Exercise: For the data below, say how many lines contain "agent". Only the number should be given.

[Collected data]

========================

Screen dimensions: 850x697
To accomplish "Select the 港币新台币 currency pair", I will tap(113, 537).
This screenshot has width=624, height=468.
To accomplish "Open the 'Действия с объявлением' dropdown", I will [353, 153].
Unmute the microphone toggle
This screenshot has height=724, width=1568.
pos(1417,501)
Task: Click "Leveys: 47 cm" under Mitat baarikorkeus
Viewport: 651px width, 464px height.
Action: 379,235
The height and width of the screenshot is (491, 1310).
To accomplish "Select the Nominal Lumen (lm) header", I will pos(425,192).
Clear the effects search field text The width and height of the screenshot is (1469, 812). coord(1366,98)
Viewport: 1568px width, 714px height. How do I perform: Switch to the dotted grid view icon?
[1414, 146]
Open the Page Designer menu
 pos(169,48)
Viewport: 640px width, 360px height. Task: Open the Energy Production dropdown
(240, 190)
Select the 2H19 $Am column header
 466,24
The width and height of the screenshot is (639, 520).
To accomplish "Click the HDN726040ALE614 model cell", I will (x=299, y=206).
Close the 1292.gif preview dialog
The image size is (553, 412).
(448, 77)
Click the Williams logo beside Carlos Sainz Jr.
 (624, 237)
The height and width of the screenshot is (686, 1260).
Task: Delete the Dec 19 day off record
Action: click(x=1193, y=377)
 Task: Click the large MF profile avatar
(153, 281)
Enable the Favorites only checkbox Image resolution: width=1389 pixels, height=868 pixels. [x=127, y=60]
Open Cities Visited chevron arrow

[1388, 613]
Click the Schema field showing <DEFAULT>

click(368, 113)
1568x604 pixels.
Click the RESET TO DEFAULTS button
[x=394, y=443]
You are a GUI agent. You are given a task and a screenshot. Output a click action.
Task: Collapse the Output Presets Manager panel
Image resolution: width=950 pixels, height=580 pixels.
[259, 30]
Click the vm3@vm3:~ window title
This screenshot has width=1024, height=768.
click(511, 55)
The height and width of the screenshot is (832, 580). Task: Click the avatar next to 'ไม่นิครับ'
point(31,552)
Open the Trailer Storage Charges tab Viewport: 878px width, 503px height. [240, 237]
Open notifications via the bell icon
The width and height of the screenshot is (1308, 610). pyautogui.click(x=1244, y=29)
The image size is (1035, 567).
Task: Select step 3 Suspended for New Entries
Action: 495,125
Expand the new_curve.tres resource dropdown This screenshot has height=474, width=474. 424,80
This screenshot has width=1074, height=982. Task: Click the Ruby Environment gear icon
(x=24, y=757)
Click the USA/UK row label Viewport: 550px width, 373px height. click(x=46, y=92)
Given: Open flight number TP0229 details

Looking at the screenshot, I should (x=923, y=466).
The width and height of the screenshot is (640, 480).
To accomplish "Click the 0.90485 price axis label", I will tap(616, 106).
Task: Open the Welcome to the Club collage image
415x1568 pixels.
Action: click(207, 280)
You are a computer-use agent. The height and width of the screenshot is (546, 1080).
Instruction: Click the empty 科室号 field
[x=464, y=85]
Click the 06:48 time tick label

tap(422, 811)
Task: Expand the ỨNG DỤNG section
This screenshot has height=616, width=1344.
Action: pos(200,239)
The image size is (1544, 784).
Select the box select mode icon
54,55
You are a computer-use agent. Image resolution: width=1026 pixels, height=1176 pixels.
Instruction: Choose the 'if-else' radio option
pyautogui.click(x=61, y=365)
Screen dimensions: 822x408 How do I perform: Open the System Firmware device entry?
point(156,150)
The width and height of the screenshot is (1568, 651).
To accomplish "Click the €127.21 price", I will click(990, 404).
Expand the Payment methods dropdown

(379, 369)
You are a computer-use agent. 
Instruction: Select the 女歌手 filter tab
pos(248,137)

========================

Solved exercise: 4